#### TEXT SHOWN:
* BEGIN *
# Removing sliding glass door with stucco around it?



## joecaption (Nov 30, 2011)

Got a picture?


----------



## 1time (Dec 16, 2012)

Here are two pictures. A friend said I should have made a cut with an angle grinder before removing the frame. I'm thinking I should trim the stucco and drywall flush with the stud before applying drywall. What do you think about spray foam to fill in gaps and then trim smooth? I'm considering the rounded corner bead at edges or possibly molding on the stucco side since paneling ends 1/2" short of stud, which would bring it 1" short after drywall is installed. Drywall broke off flush with stud in a few places. As I'm sure you can tell, I'm a rookie at this.
What is your recommendation? Thanks in advance.
OK, let me try this again...
http://www.diychatroom.com/albums/wall-opening/


----------



## joecaption (Nov 30, 2011)
* END *
#### INFORMATION SUPPLIED:
* BEGIN *
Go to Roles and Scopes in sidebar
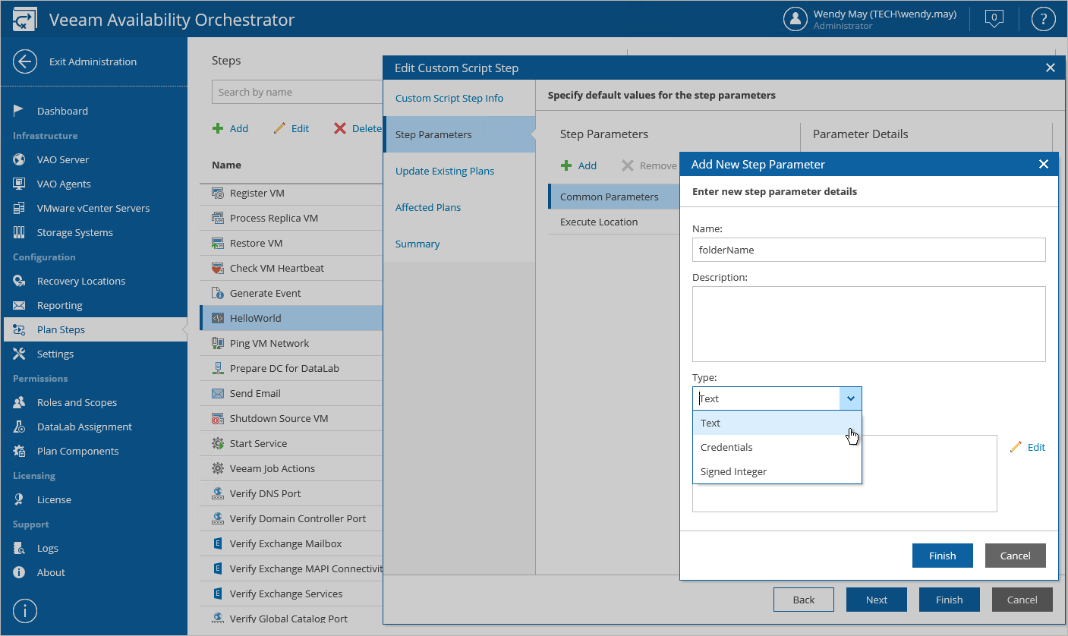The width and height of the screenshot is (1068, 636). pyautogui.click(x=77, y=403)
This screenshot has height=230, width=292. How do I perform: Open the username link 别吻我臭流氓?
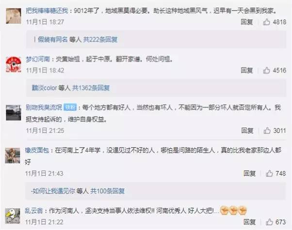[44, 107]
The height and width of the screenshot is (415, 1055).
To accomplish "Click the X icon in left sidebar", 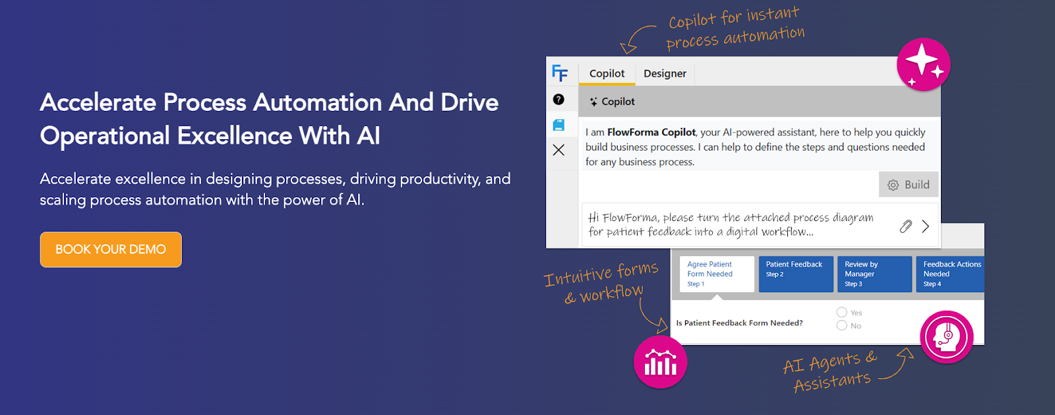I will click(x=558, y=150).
* END *
* BEGIN *
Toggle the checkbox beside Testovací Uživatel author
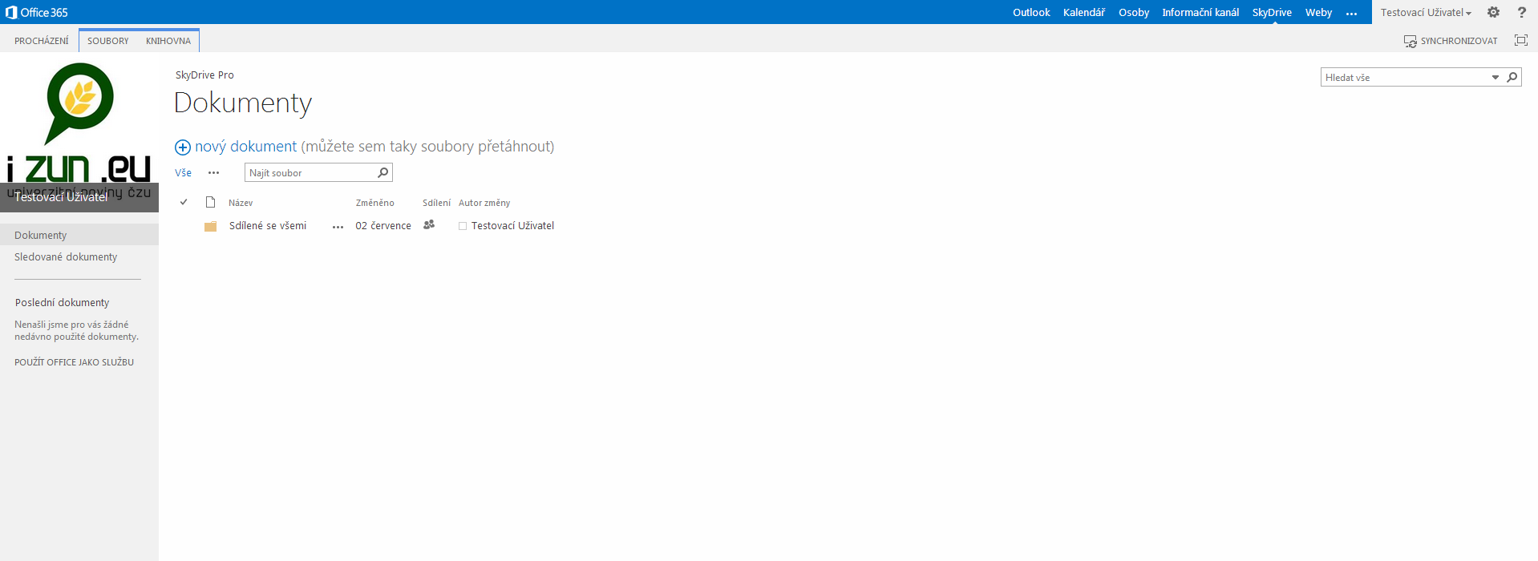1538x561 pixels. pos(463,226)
* END *
#### REQUIREMENT 1:
In the sliding glass door thread, what tool did a friend say should have been used to make a cut before the frame was removed?
#### REQUIREMENT 2:
Write out the part of the sliding glass door thread that opens with the words containing "## 1time (Dec" and closes with "try this again...".
#### REQUIREMENT 3:
Write what comes next in the forum thread about removing a sliding glass door set in stucco, picking up after its last line.
The records play no part in this work.

#### WRITTEN ANSWER 1:
An angle grinder.

#### WRITTEN ANSWER 2:
## 1time (Dec 16, 2012)

Here are two pictures. A friend said I should have made a cut with an angle grinder before removing the frame. I'm thinking I should trim the stucco and drywall flush with the stud before applying drywall. What do you think about spray foam to fill in gaps and then trim smooth? I'm considering the rounded corner bead at edges or possibly molding on the stucco side since paneling ends 1/2" short of stud, which would bring it 1" short after drywall is installed. Drywall broke off flush with stud in a few places. As I'm sure you can tell, I'm a rookie at this.
What is your recommendation? Thanks in advance.
OK, let me try this again...

#### WRITTEN ANSWER 3:
Still no picture.


----------



## 1time (Dec 16, 2012)

I created an album in the photo tab on this site titled "Wall opening".
Can't paste pictures into reply.
Ok, my pictures were too big. Let's try this.


----------



## 1time (Dec 16, 2012)

How about now?


----------



## huesmann (Aug 18, 2011)

Hard to tell from those small pics, but what I'd probably do is trim the interior of the opening with boards (1x6 or whatever the width is) and use casing trim on the walls on either side.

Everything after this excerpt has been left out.